Effects of the molecule-electrode interface on electrical and mechanical properties of benzene-based single-molecule junctions

Ever since Aviram and Ratner theoretically proposed that rectifiers could be constructed from single molecules, great interest has been expressed in the development of single-molecular junctions as nano-electronic devices. In addition to their applications for molecular switches, chemical sensors, spin filters, and voltage-driven catalysis, such junctions are excellent prototypes for understanding charge transport at the single-molecule level. As the interface-to-bulk ratio becomes large at the nanoscale, the molecule-electrode interface dictates the properties of single-molecule junctions.

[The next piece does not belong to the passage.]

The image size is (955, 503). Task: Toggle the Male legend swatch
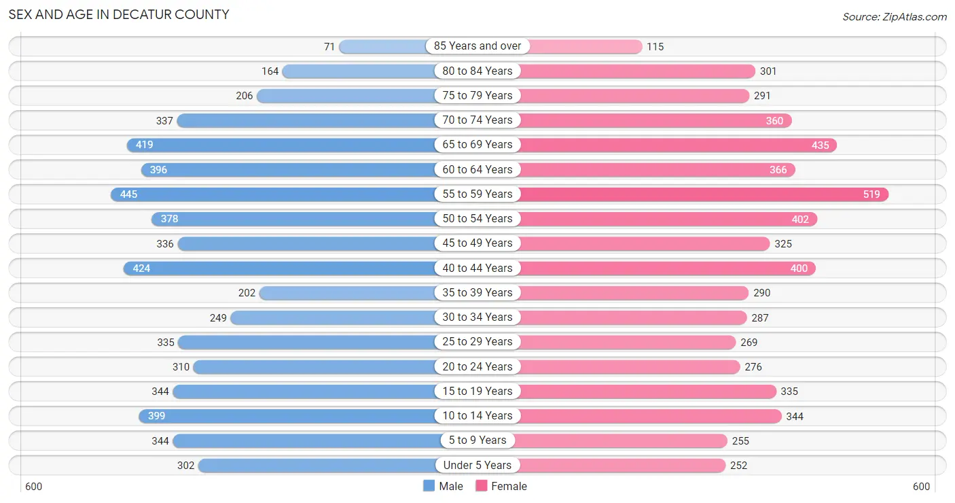[x=429, y=486]
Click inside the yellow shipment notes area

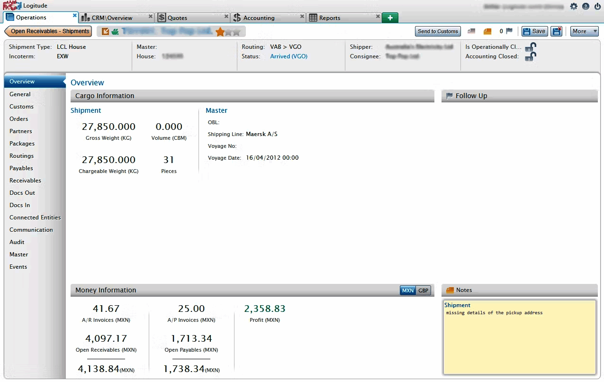point(519,341)
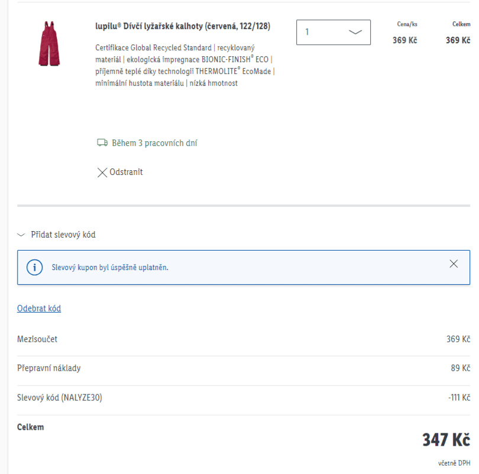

To understand the various interfacial effects of the anchor group, bridging molecule, electrode material, and electrode binding site on the conductance, we present a simple and efficient tunneling model for coherent transport that is fully parameterized using density functional theory. Using this model, we calculate several properties, such as the binding energies, binding force constants, conductance, and current-voltage characteristics of junctions containing a benzene-1,4-dithiol or benzene-1,4-diamine molecule bridged between gold, silver, or copper electrodes. Due to the implementation of an effective mass in the tunneling model and the use of a range-separated, hydrid density functional, our predicted properties agree well with results from several independent experimental studies. We found that the conductance of benzene-1,4-dithiol depends sensitively on the binding site at the electrode whereas benzene-1,4-diamine shows no such dependence. Silver electrodes produce a much weaker quantum conductance current than gold electrodes due to a lower work function, whereas junctions with copper electrodes produce conductance and current quite similar to those with silver electrodes.